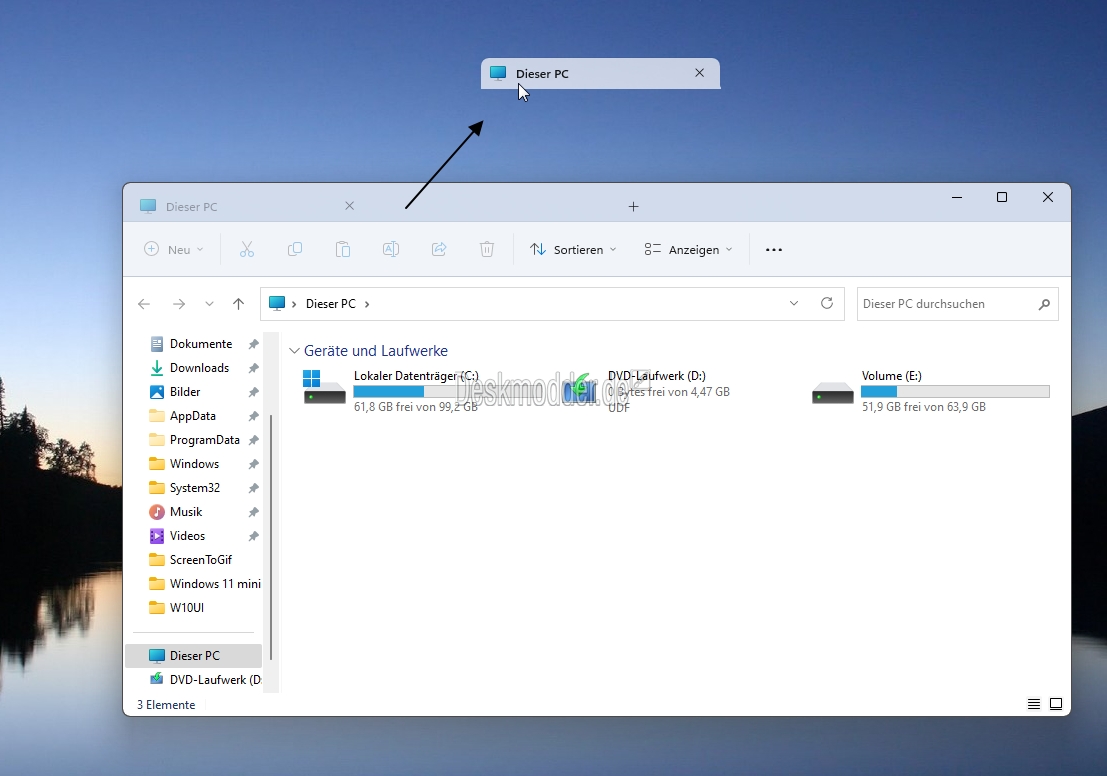This screenshot has width=1107, height=776.
Task: Switch to large tiles view icon
Action: pyautogui.click(x=1056, y=704)
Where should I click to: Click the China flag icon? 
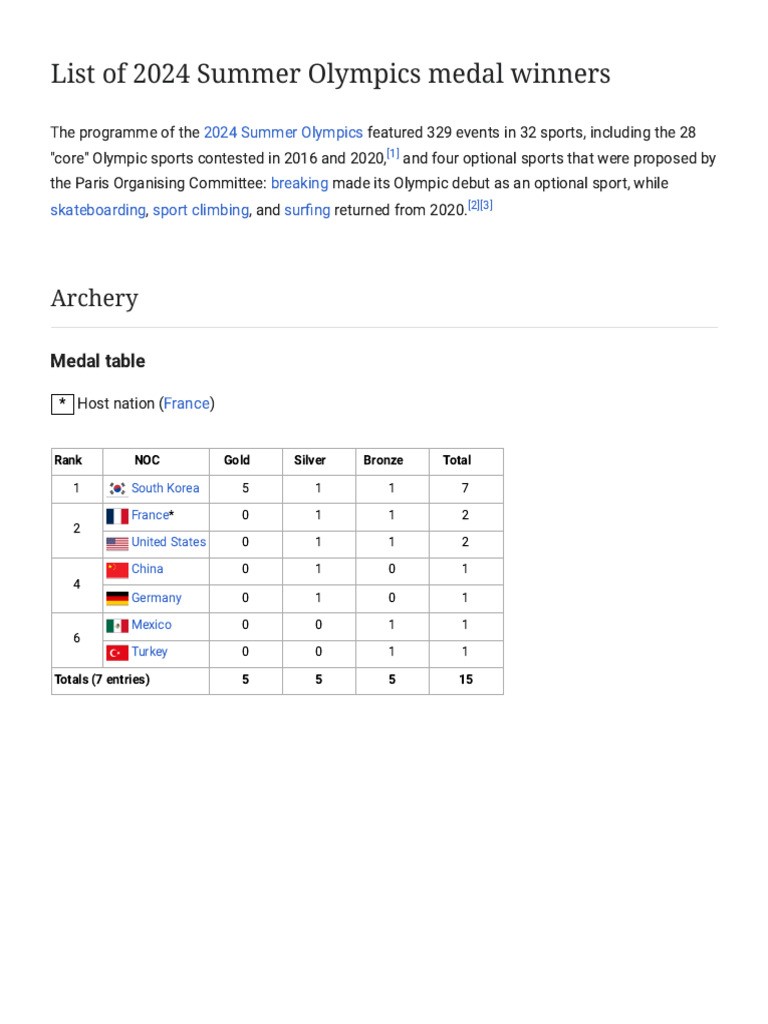(x=117, y=570)
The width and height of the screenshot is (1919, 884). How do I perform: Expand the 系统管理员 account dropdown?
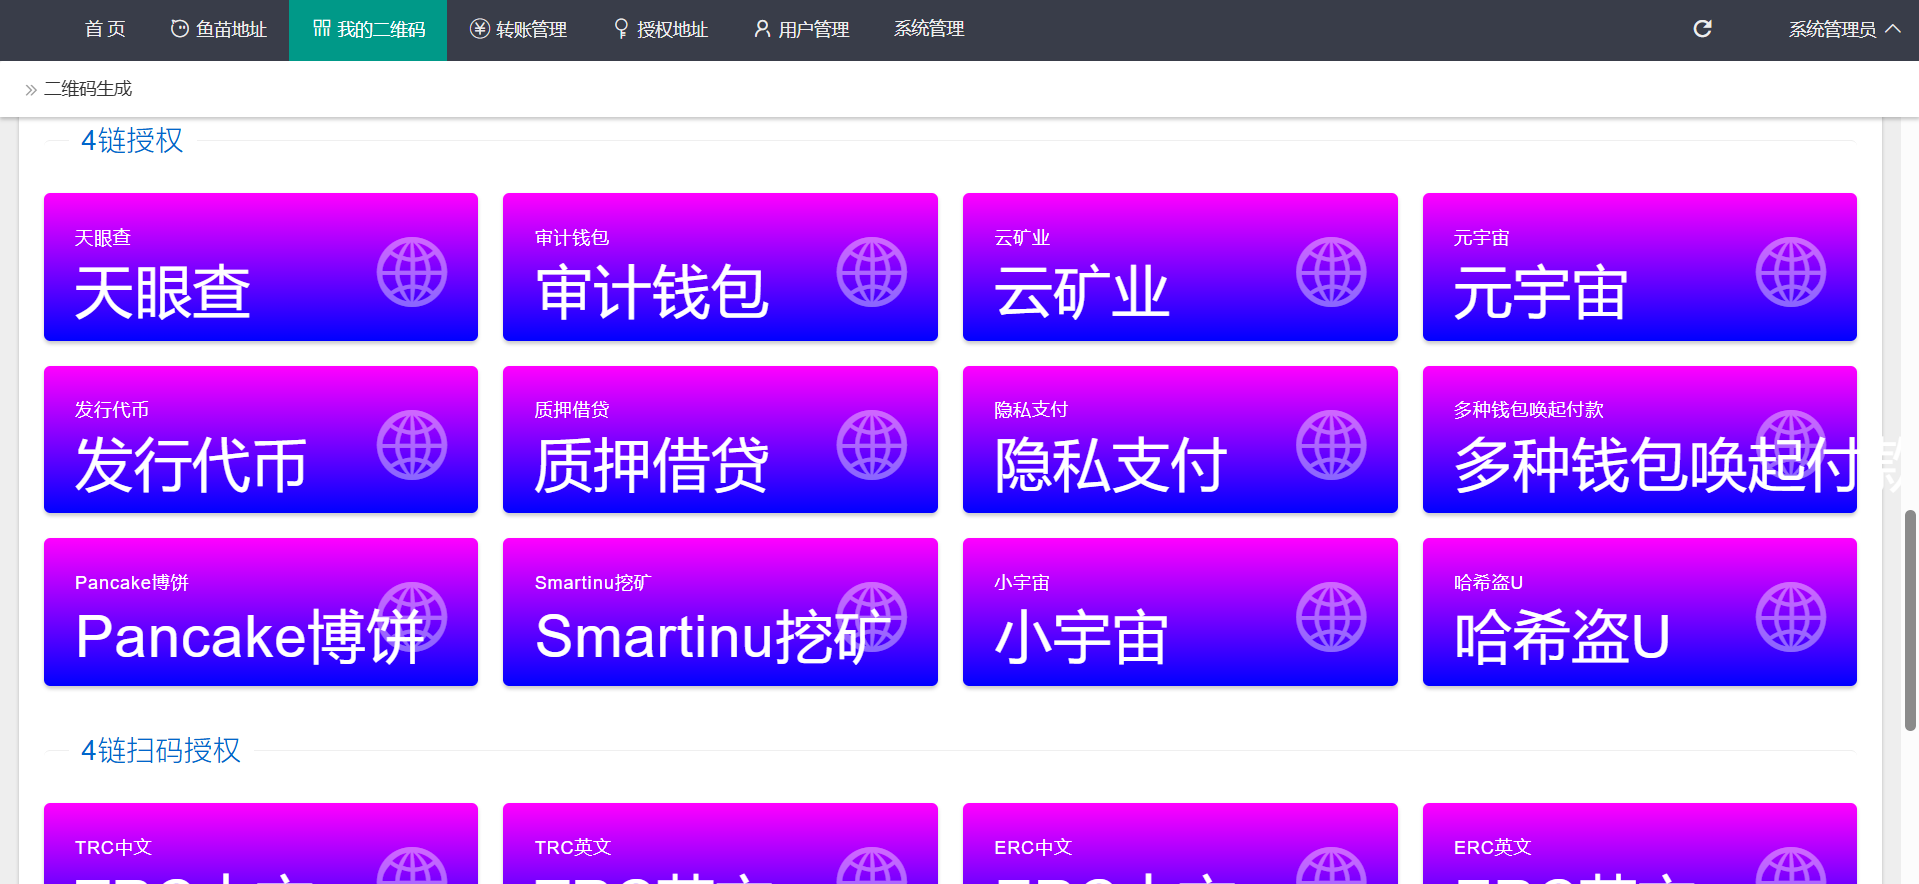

■ What is required: Both the line containing "Where should I" and the last line of the records above belong in the exact copy, along with every line between them; pictures do not.

■ Written solution:
Where should I click to: Click the China flag icon? 
(x=117, y=570)
The width and height of the screenshot is (1919, 884). How do I perform: Expand the 系统管理员 account dropdown?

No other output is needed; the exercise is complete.